Les différents rapprochements qui se sont faits dans la Vienne, avec l'union entre la Caval et GCA, puis le rapprochement avec la Cana, s'étaient à l'époque déroulés dans une certaine tension financière. Un autre éleveur de chez Agrial estime d'ailleurs que la fusion entre Eurial et Agrial a eu des effets positifs. "Il y a eu la mise en place de commissions, qui permettent plus de transparence et de transversalité". "C'est aux élus de s'entendre, et d'avancer les uns vers les autres. Effectivement, il y a un gros travail pour garder l'âme de nos coops, mais ce n'est pas impossible" ajoute l'éleveuse.

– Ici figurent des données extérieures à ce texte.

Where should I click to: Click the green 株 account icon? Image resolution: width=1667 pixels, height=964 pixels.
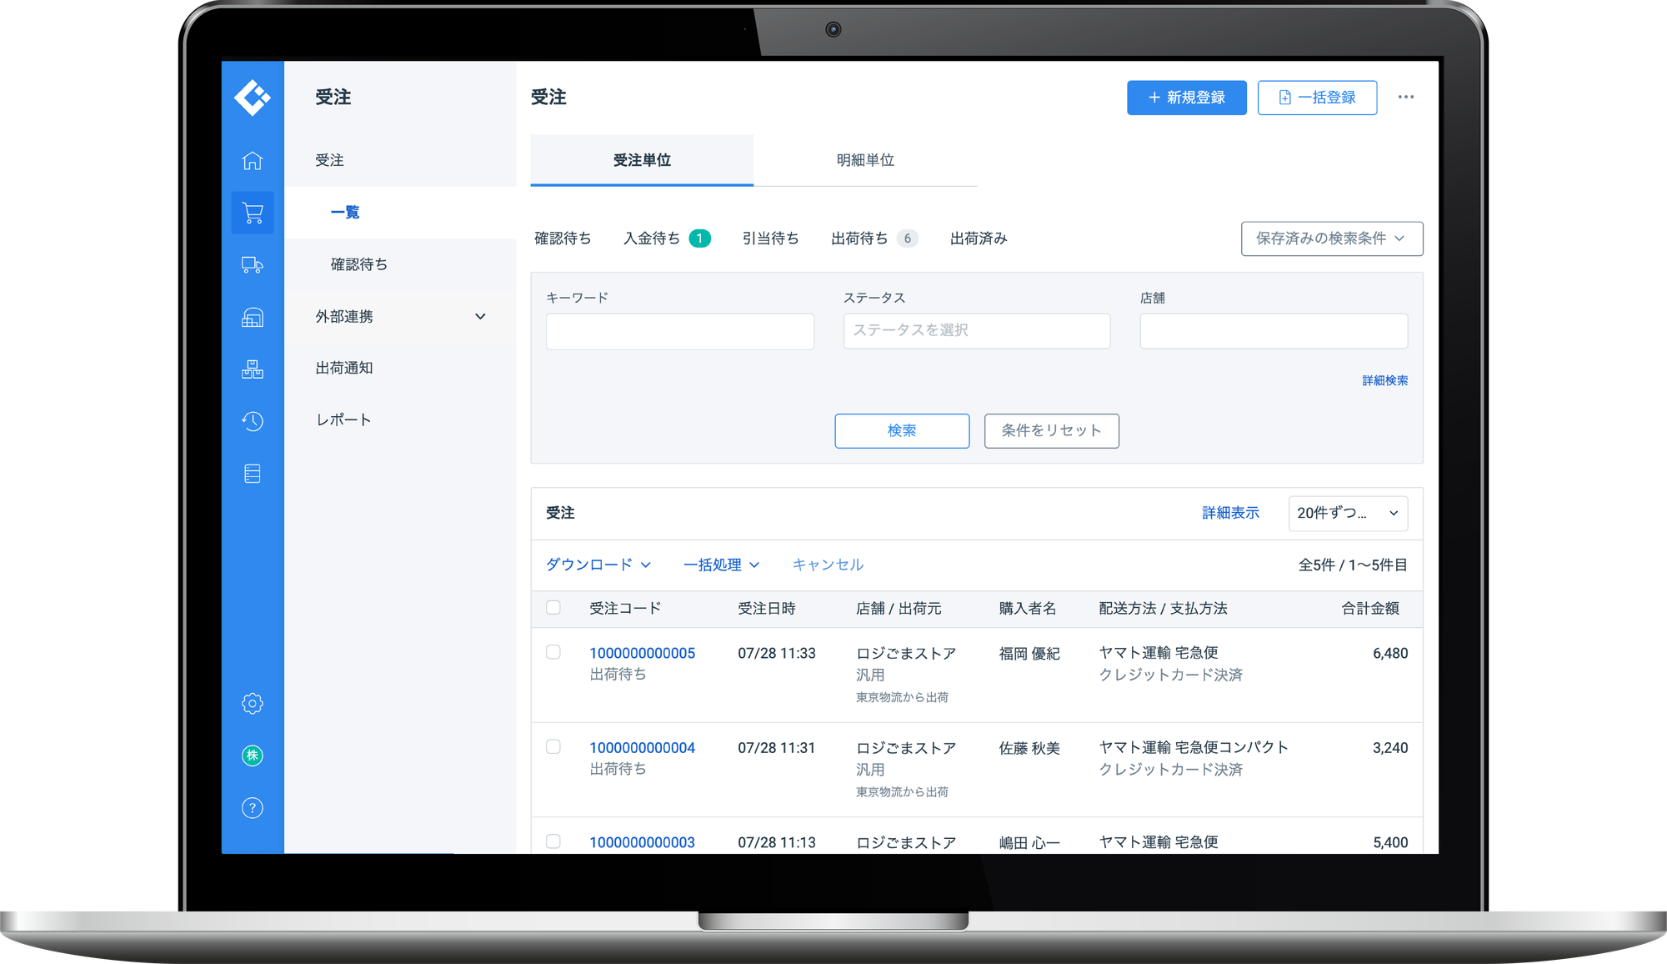pyautogui.click(x=252, y=756)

Pour les agriculteurs qui sont à la fois chez Terrena et Agrial, l'inquiétude est aussi palpable. "On en entend beaucoup parler autour de nous. Moi, j'aime bien mon indépendance, et le fait d'acheter certains produits chez Terrena et d'autres chez Agrial" témoigne un éleveur de la Vienne, qui préfèrerait ne pas avoir tous ses œufs dans le même panier.